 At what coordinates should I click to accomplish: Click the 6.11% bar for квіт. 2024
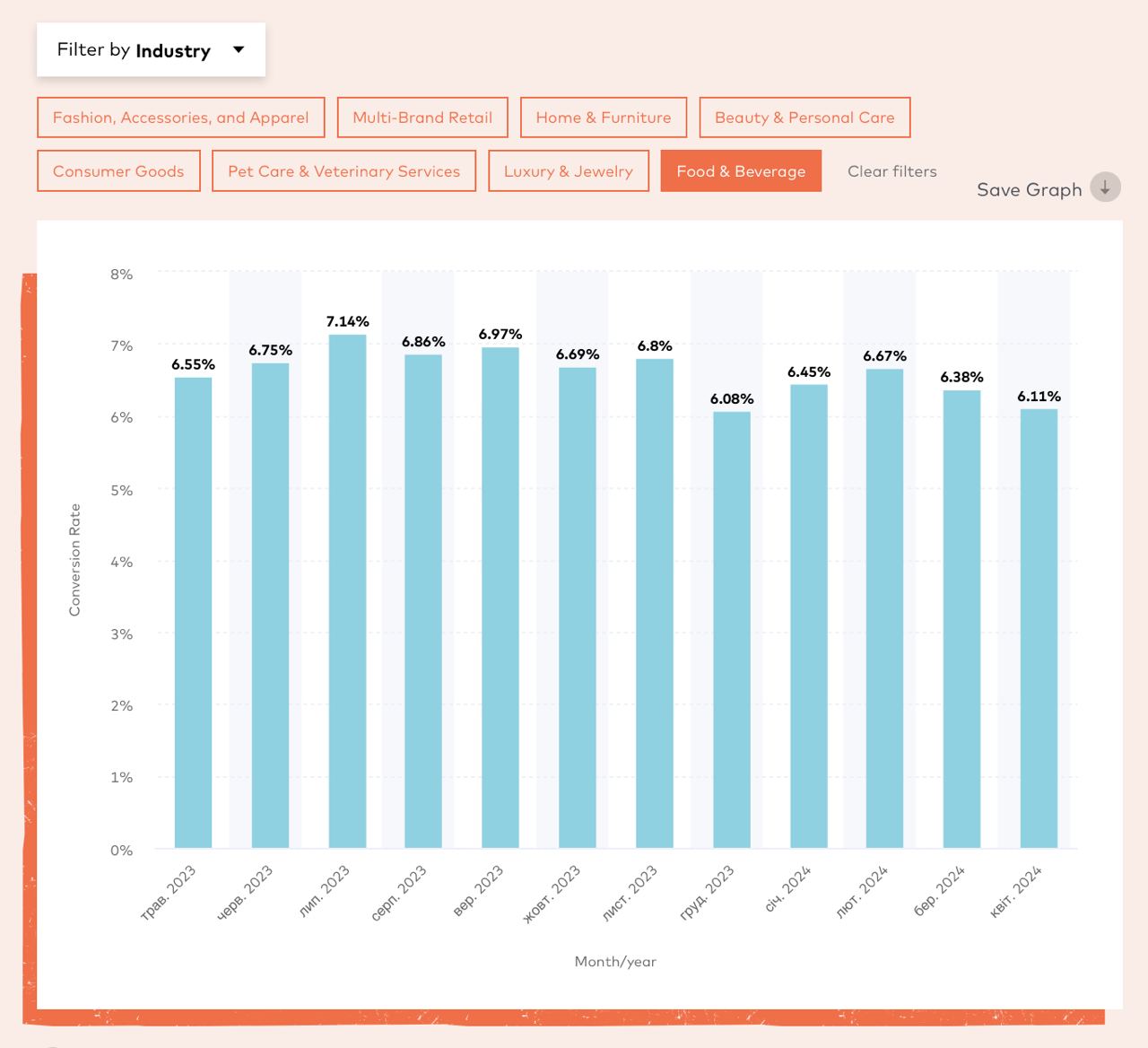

--

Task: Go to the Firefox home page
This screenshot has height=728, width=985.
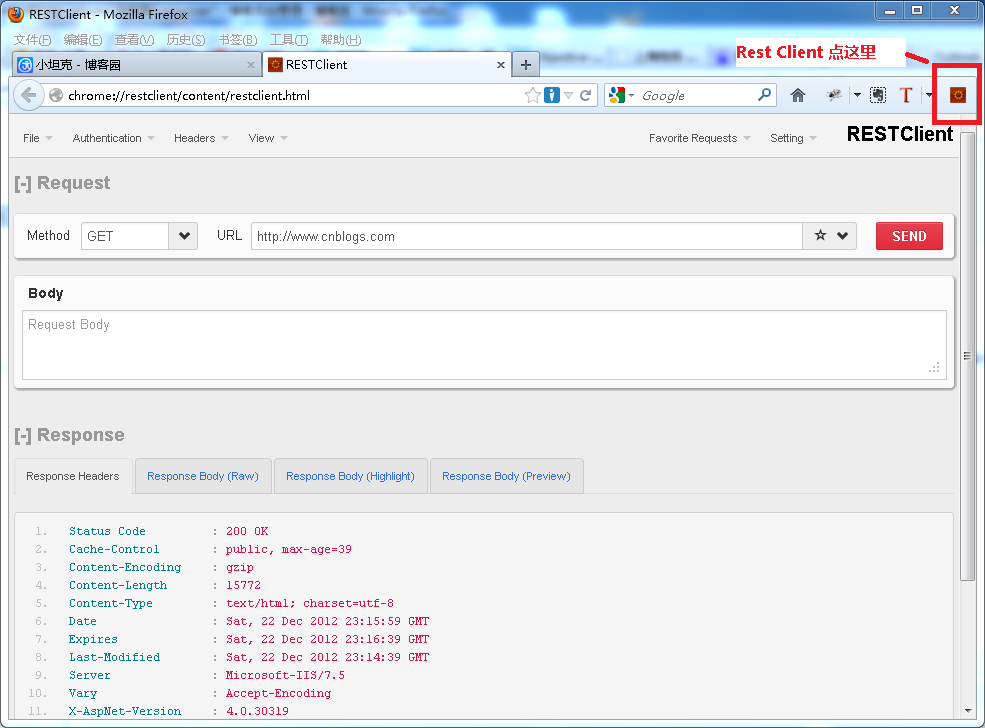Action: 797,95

--

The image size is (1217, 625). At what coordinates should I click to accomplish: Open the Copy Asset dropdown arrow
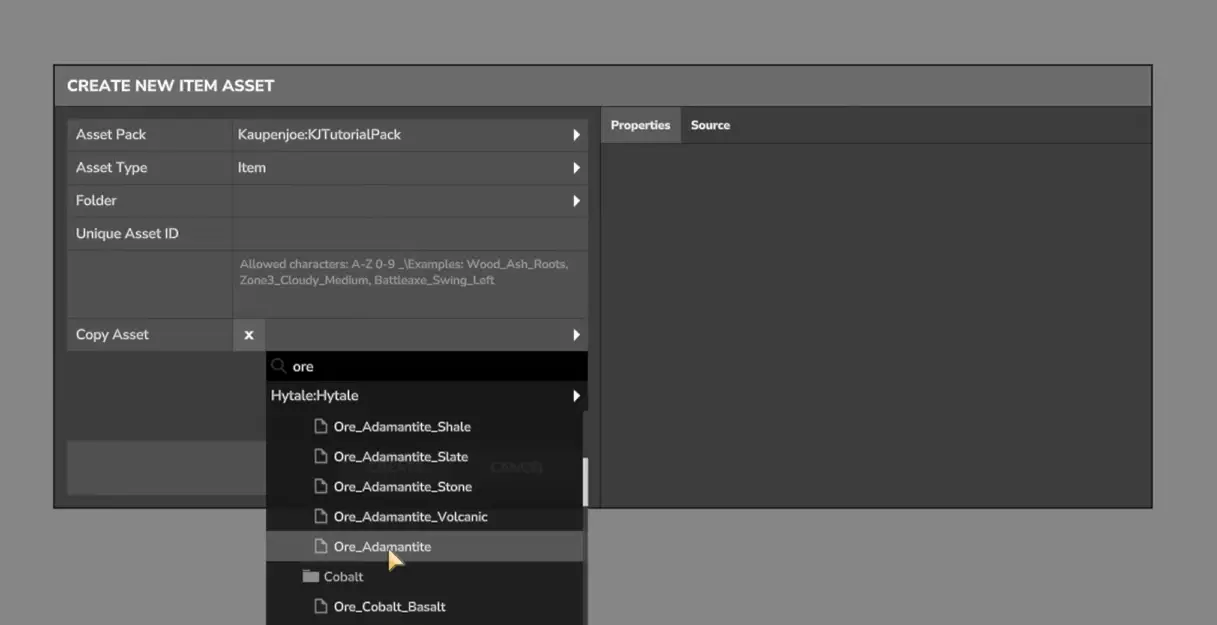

--

EXERCISE DESCRIPTION
Can you update the part of the listing that opens with the line containing "Task: Go to the Firefox home page" and closes with the line containing "Action: 797,95" by swapping "Firefox" for "Chromium", keeping everything else unchanged and leaving out the pictures?

COMPLETED EXERCISE
Task: Go to the Chromium home page
This screenshot has height=728, width=985.
Action: 797,95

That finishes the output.